Google CEO Sundar Pichai speaks to the media ahead of the opening of the Berlin representation of Google Germany in Berlin on January 22, 2019.
Carsten Koall | Getty Images News | Getty Images
LONDON – Google announced on Wednesday that it has launched its News Showcase product in the UK, which means the tech giant will now pay for news content in the country for the first time.
The Silicon Valley firm has signed an agreement with 120 British publications, including The Financial Times and Reuters, which will be paid a license fee to produce news excerpts that appear on the Google News Showcase. Reports suggest that publishers will receive a few million dollars a year from Google.
The feature will be included in the Google News mobile app and Google Discover, which is a feed channel selected by Google on mobile devices containing articles and videos.
When users click on excerpts from the Google News app or Google Discover, they will be directed to the full article on the publisher’s site.
“Google News Showcase, our new product and licensing program for news, will begin rolling out to local, national and independent publishers in the UK,” Ronan Harris, vice president and managing director of Google UK, said in a blog post and Ireland. .
“As part of our licensing agreements with publishers, we’re also launching the ability for readers to access certain paid wall content. This feature will give readers the opportunity to read more publisher content than they would have. access at the same time, while allowing publishers to encourage readers to become subscribers “.
Worldwide, Google has convinced 450 news publications to produce content for the Google News Showcase.
The feature has also been launched in Australia, Germany, Brazil, Canada, France, Japan and Argentina. Google said there are ongoing discussions in several other countries.
Long lasting battle
Technical giants like Facebook and Google have been increasingly pressured to pay media companies for their content.
Last October, Google said it would pay publishers $ 1 billion for news over the next three years.
However, when the Australian government proposed a new law that would force Google and Facebook to pay news publishers the right to link them to content in news feeds or search results, Google threatened to withdraw from its widely used search engine.
The proposed law in Australia is called the media bargaining code and is specifically targeted at Google and Facebook. It would force tech giants to negotiate payments with local publishers and broadcasters for content included in search results or sources of information. If they do not reach an agreement, a government-appointed arbitrator will decide the price.

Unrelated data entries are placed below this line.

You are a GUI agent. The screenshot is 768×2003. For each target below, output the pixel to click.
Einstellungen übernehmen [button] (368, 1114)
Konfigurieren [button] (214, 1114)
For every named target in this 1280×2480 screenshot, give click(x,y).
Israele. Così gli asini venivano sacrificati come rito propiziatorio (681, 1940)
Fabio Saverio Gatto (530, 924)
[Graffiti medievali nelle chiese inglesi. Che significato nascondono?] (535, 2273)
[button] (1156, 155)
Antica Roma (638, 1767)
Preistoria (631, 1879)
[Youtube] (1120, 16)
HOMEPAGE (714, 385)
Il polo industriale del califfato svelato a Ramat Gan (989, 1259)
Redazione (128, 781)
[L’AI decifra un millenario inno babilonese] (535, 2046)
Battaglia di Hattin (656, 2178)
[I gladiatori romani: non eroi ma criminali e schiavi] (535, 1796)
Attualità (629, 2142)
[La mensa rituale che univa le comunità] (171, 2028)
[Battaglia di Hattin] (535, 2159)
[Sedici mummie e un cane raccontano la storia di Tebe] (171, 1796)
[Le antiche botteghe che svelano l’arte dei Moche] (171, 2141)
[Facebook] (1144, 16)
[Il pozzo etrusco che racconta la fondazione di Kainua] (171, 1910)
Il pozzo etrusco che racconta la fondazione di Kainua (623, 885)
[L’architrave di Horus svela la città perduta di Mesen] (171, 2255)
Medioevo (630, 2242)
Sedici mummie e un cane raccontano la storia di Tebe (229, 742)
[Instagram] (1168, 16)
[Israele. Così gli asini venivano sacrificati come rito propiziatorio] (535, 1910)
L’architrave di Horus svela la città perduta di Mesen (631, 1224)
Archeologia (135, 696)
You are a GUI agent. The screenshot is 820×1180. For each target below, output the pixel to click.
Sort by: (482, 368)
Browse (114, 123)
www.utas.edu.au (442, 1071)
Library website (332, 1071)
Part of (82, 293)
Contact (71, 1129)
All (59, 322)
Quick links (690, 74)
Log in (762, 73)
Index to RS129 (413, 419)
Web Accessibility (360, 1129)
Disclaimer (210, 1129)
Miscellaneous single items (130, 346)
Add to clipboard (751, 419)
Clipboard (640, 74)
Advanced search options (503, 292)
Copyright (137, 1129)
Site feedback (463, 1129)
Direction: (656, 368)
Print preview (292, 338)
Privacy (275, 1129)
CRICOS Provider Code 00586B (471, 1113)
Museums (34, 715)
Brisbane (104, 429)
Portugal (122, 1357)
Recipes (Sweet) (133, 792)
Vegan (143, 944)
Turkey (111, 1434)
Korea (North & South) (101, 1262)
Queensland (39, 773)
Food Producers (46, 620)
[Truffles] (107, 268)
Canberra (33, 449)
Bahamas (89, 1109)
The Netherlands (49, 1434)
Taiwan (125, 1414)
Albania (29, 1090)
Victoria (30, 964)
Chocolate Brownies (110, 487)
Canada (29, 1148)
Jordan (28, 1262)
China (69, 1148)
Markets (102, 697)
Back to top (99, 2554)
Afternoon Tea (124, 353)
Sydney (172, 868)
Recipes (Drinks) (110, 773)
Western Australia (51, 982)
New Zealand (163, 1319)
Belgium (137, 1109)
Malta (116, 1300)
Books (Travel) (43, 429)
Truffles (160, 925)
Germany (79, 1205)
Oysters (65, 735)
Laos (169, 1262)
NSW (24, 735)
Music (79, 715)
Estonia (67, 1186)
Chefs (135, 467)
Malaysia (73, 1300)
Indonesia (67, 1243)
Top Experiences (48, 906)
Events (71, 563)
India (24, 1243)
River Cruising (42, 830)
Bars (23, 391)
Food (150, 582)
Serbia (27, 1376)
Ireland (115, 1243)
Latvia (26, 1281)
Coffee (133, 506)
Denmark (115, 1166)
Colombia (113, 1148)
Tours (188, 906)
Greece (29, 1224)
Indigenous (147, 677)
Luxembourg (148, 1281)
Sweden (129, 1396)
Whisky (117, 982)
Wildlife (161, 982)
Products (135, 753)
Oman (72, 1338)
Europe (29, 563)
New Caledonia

Google has been pushing hard against the code and calling it “unreasonable” and “unfeasible.”
“Along with the unmanageable financial and operational risk if this version of the code became law, it would give us no choice but to stop making Google Search available in Australia,” said Mel Silva, CEO of Google Australia and New Zealand , he told a Senate committee in Australia last month.
Scott Morrison, the Australian Prime Minister, said at a news conference that “we are not responding to threats”.